INSTRUCTIONS FOR THE TASK ▸ Below are some entries. Reproduce them word for word.

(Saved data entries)
:::::

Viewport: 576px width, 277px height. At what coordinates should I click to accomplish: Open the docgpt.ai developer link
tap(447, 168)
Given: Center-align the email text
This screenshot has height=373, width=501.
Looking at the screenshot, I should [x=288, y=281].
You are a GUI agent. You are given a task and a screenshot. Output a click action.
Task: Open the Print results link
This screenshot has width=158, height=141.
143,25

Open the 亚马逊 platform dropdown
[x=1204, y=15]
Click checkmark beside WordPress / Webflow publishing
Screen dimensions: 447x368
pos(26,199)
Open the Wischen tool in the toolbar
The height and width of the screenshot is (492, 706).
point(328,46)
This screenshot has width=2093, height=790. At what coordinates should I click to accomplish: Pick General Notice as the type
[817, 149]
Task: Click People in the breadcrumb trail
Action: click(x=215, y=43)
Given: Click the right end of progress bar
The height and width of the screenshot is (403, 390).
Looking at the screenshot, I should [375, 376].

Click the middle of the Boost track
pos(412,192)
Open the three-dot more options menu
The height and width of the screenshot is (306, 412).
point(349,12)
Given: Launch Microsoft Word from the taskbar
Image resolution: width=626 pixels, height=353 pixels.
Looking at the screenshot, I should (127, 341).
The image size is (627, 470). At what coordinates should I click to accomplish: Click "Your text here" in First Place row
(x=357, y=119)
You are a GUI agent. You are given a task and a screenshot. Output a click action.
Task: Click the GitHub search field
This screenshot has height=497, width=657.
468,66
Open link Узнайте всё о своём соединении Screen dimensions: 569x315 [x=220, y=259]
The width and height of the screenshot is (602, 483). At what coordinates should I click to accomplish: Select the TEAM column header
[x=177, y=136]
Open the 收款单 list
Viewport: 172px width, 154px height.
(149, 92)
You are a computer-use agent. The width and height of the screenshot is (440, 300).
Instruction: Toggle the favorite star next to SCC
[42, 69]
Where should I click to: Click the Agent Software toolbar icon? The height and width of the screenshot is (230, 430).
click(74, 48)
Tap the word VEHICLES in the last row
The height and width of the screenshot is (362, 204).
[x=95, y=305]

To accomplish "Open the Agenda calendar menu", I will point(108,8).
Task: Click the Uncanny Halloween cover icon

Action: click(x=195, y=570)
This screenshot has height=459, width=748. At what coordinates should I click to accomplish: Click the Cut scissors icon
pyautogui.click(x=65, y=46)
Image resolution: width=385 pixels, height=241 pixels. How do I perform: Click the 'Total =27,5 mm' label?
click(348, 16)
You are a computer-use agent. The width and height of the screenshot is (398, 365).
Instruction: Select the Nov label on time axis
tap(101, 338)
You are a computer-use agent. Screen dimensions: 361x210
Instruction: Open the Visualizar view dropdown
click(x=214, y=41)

:::::

ANSWER SPACE ▸
Viewport: 576px width, 277px height. At what coordinates should I click to accomplish: Open the docgpt.ai developer link
tap(447, 168)
Given: Center-align the email text
This screenshot has height=373, width=501.
Looking at the screenshot, I should [x=288, y=281].
You are a GUI agent. You are given a task and a screenshot. Output a click action.
Task: Open the Print results link
This screenshot has width=158, height=141.
143,25

Open the 亚马逊 platform dropdown
[x=1204, y=15]
Click checkmark beside WordPress / Webflow publishing
Screen dimensions: 447x368
pos(26,199)
Open the Wischen tool in the toolbar
The height and width of the screenshot is (492, 706).
point(328,46)
This screenshot has width=2093, height=790. At what coordinates should I click to accomplish: Pick General Notice as the type
[817, 149]
Task: Click People in the breadcrumb trail
Action: click(x=215, y=43)
Given: Click the right end of progress bar
The height and width of the screenshot is (403, 390).
Looking at the screenshot, I should [375, 376].

Click the middle of the Boost track
pos(412,192)
Open the three-dot more options menu
The height and width of the screenshot is (306, 412).
point(349,12)
Given: Launch Microsoft Word from the taskbar
Image resolution: width=626 pixels, height=353 pixels.
Looking at the screenshot, I should (127, 341).
The image size is (627, 470). At what coordinates should I click to accomplish: Click "Your text here" in First Place row
(x=357, y=119)
You are a GUI agent. You are given a task and a screenshot. Output a click action.
Task: Click the GitHub search field
This screenshot has height=497, width=657.
468,66
Open link Узнайте всё о своём соединении Screen dimensions: 569x315 [x=220, y=259]
The width and height of the screenshot is (602, 483). At what coordinates should I click to accomplish: Select the TEAM column header
[x=177, y=136]
Open the 收款单 list
Viewport: 172px width, 154px height.
(149, 92)
You are a computer-use agent. The width and height of the screenshot is (440, 300).
Instruction: Toggle the favorite star next to SCC
[42, 69]
Where should I click to: Click the Agent Software toolbar icon? The height and width of the screenshot is (230, 430).
click(74, 48)
Tap the word VEHICLES in the last row
The height and width of the screenshot is (362, 204).
[x=95, y=305]

To accomplish "Open the Agenda calendar menu", I will point(108,8).
Task: Click the Uncanny Halloween cover icon

Action: click(x=195, y=570)
This screenshot has height=459, width=748. At what coordinates should I click to accomplish: Click the Cut scissors icon
pyautogui.click(x=65, y=46)
Image resolution: width=385 pixels, height=241 pixels. How do I perform: Click the 'Total =27,5 mm' label?
click(348, 16)
You are a computer-use agent. The width and height of the screenshot is (398, 365).
Instruction: Select the Nov label on time axis
tap(101, 338)
You are a computer-use agent. Screen dimensions: 361x210
Instruction: Open the Visualizar view dropdown
click(x=214, y=41)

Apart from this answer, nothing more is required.